__Dataset records__.
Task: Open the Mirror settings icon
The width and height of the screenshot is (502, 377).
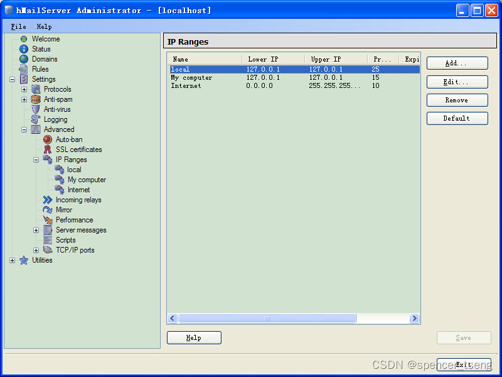Action: [x=49, y=209]
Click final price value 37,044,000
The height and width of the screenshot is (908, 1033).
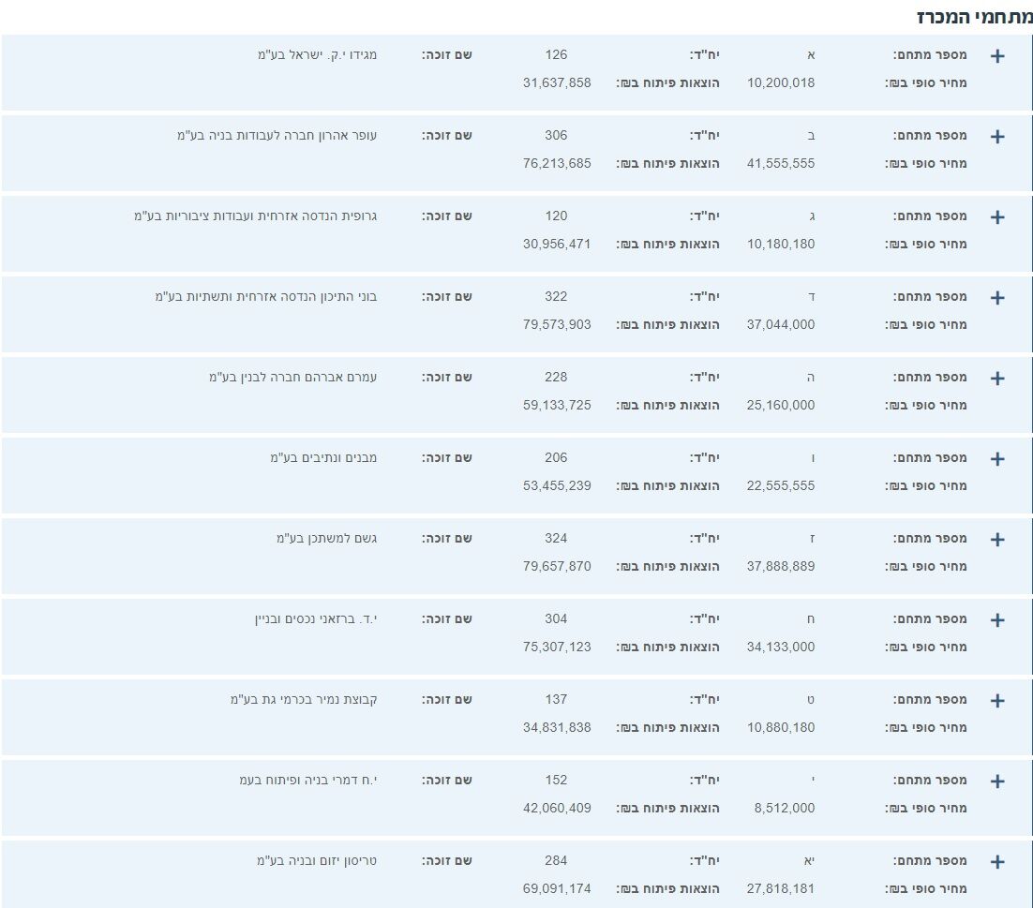tap(781, 324)
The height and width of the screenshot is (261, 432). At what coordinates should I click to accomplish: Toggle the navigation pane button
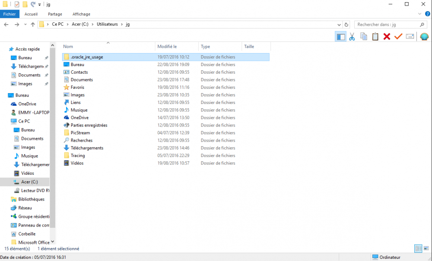pos(340,37)
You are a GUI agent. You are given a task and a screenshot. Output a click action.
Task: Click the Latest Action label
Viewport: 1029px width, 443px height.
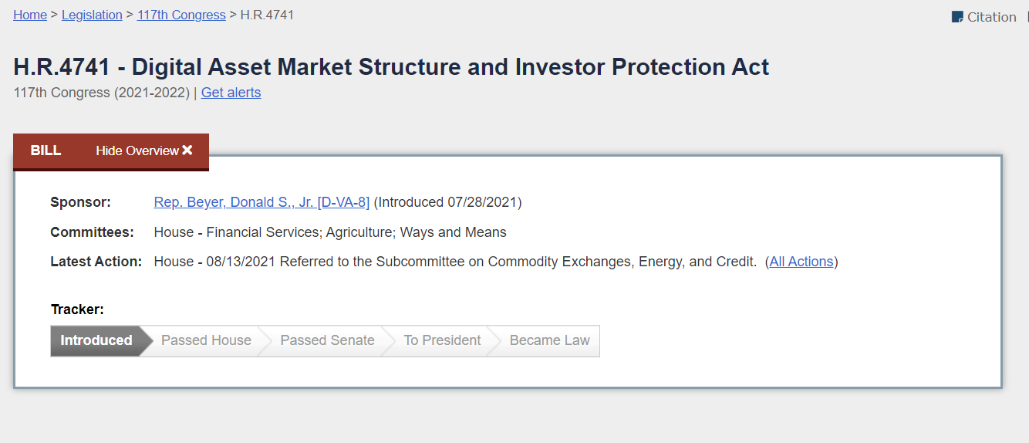[96, 262]
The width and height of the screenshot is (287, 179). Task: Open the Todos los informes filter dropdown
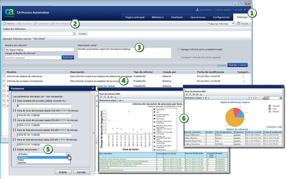point(233,24)
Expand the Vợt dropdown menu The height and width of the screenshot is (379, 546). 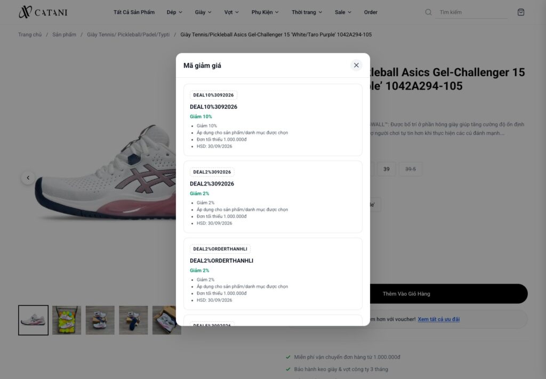231,12
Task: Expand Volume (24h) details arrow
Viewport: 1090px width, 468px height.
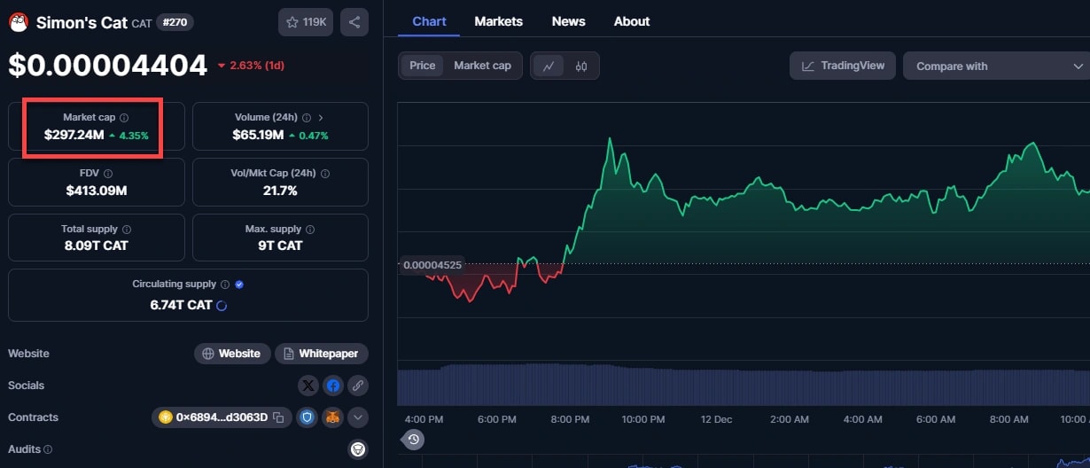Action: [321, 118]
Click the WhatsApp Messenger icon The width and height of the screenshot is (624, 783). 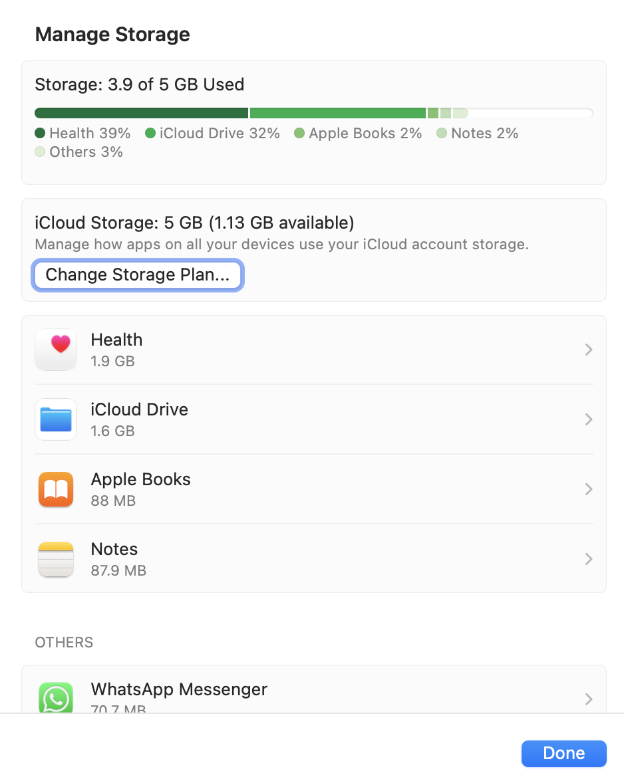point(56,697)
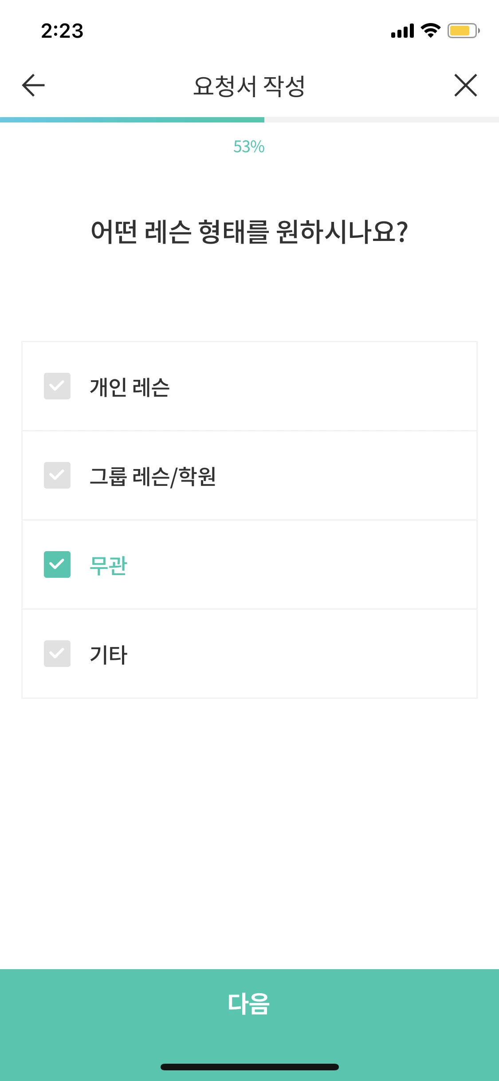
Task: Tap the home indicator bar
Action: pos(249,1067)
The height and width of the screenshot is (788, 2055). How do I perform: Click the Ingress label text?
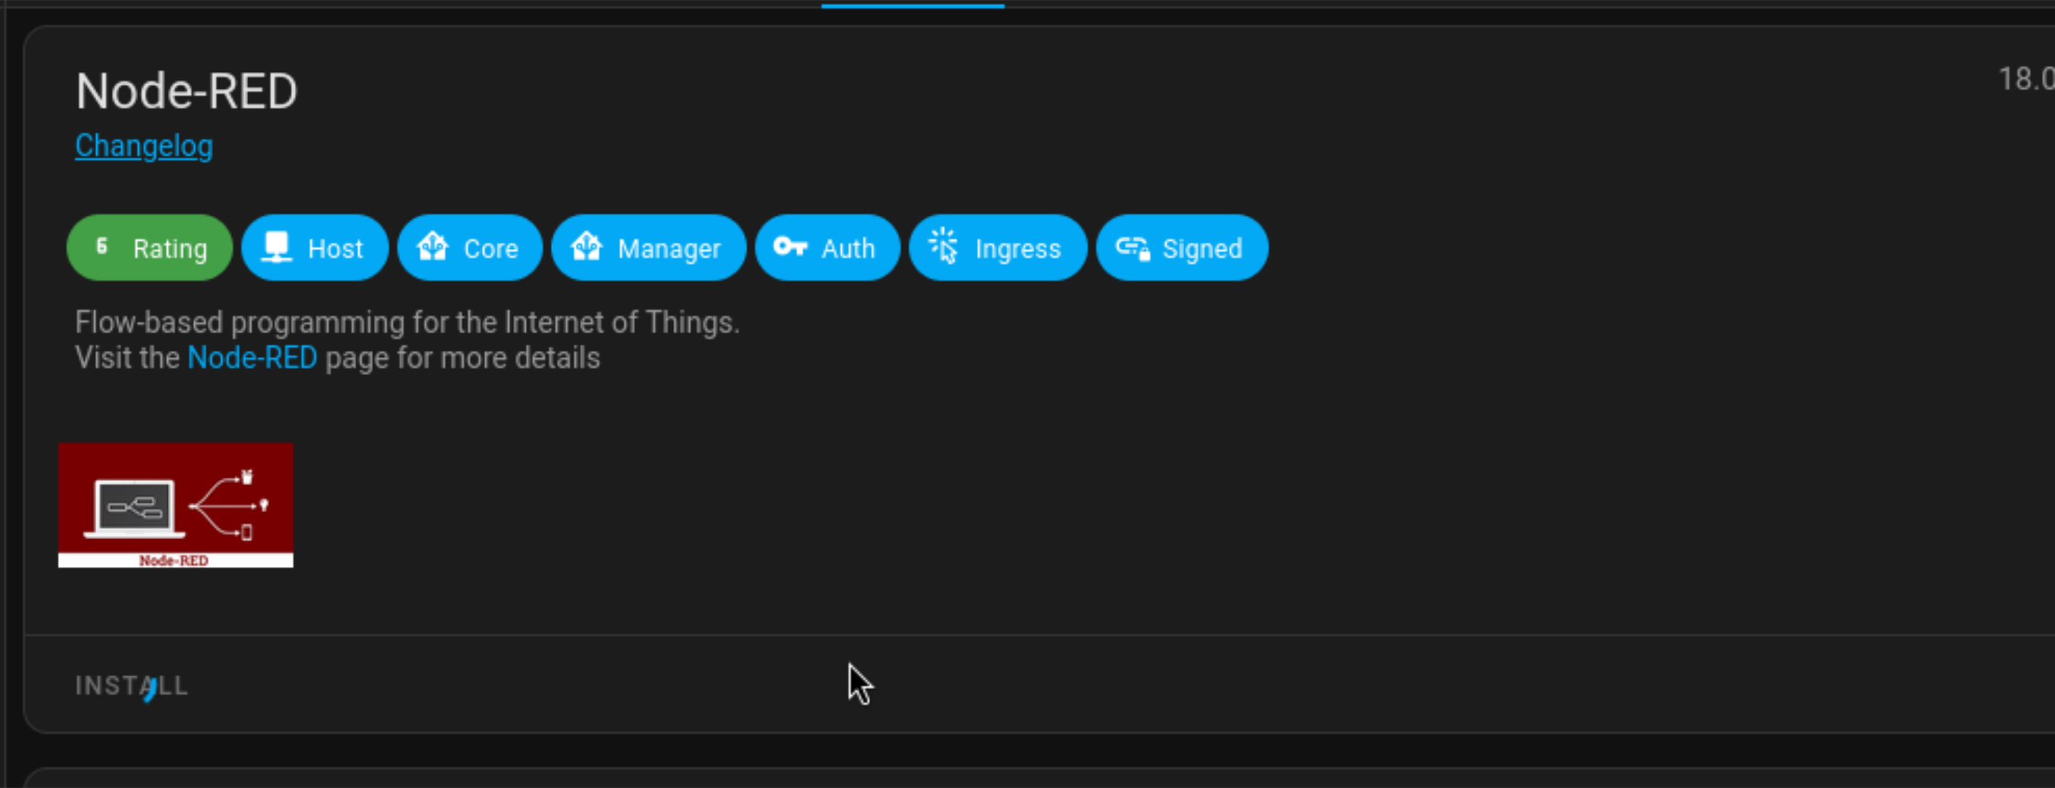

__Your goal__. Among the lines of the material, find those holding the word "label" and return them.

__Written answer__.
Task: Click the Latest Action label
The height and width of the screenshot is (788, 2055). How do I perform: Click the Ingress label text?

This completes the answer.